== SOURCE DATA ==

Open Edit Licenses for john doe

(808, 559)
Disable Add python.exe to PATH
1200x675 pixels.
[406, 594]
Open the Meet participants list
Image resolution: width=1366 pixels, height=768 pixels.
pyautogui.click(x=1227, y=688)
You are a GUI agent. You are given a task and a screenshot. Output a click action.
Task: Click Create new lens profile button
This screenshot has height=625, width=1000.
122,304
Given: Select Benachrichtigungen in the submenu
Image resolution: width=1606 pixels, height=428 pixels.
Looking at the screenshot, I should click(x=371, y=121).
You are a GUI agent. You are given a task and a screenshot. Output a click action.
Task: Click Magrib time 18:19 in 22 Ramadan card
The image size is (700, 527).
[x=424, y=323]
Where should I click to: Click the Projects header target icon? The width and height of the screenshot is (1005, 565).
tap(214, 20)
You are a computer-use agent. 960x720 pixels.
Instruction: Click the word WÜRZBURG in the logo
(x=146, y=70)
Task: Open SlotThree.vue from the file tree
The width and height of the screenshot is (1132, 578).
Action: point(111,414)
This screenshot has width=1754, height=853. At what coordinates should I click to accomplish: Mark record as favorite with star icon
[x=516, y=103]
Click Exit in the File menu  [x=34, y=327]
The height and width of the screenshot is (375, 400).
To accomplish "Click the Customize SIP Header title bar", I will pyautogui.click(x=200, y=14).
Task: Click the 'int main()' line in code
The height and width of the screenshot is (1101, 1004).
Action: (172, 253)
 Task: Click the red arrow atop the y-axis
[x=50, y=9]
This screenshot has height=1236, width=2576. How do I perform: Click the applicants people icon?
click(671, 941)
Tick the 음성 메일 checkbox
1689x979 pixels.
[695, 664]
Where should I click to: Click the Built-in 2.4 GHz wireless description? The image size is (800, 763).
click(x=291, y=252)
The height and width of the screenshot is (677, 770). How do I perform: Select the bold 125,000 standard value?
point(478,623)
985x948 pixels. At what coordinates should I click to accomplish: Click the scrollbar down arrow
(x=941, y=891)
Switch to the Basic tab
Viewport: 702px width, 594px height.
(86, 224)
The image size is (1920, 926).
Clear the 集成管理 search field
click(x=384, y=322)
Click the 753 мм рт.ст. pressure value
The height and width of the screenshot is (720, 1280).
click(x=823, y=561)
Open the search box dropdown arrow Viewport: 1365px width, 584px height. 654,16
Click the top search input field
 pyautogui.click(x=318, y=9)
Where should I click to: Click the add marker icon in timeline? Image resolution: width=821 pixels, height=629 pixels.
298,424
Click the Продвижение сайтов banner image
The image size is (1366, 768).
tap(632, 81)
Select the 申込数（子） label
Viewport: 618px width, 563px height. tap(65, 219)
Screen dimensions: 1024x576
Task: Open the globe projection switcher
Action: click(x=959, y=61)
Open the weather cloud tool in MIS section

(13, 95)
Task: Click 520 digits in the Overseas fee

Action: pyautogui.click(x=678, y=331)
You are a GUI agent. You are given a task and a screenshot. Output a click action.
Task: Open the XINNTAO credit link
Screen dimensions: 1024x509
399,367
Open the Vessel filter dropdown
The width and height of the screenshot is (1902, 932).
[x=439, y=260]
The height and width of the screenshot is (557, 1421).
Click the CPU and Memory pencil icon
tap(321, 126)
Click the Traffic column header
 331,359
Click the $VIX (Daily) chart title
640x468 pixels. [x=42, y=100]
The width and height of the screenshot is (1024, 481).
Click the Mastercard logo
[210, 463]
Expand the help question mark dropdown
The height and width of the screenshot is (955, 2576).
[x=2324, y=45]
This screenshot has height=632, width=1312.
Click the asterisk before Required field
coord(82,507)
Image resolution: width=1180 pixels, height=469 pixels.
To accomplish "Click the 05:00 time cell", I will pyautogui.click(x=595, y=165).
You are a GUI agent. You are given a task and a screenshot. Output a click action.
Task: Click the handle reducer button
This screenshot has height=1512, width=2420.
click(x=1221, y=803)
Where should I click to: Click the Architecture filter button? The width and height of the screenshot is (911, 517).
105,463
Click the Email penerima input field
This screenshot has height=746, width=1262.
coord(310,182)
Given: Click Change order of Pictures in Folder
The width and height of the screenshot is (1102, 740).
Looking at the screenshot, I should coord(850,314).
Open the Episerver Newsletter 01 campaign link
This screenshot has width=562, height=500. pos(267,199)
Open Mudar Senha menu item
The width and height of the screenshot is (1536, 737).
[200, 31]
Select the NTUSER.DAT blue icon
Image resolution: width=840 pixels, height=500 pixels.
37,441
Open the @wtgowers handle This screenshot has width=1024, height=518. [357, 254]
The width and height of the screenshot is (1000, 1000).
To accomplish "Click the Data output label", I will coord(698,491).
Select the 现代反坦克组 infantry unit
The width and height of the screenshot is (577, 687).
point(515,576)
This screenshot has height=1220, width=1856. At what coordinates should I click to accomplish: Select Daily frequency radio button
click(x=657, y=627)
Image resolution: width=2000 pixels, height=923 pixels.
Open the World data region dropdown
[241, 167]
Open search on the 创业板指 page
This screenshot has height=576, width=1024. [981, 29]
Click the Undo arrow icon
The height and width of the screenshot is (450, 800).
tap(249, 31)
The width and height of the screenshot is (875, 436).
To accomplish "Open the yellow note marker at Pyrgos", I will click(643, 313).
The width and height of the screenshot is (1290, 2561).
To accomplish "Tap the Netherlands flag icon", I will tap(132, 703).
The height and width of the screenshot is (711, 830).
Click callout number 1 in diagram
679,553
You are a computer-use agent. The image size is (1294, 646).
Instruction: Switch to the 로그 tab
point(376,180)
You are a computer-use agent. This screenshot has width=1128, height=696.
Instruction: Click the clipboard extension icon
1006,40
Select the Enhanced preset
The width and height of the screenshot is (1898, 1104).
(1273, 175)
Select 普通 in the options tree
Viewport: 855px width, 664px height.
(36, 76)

===

■ WORK INSTRUCTIONS ■
Go through the lines above and copy any that contain "computer".

■ EXERCISE OUTPUT ■
You are a computer-use agent. 960x720 pixels.
You are a computer-use agent. The image size is (1294, 646).
You are a computer-use agent. This screenshot has width=1128, height=696.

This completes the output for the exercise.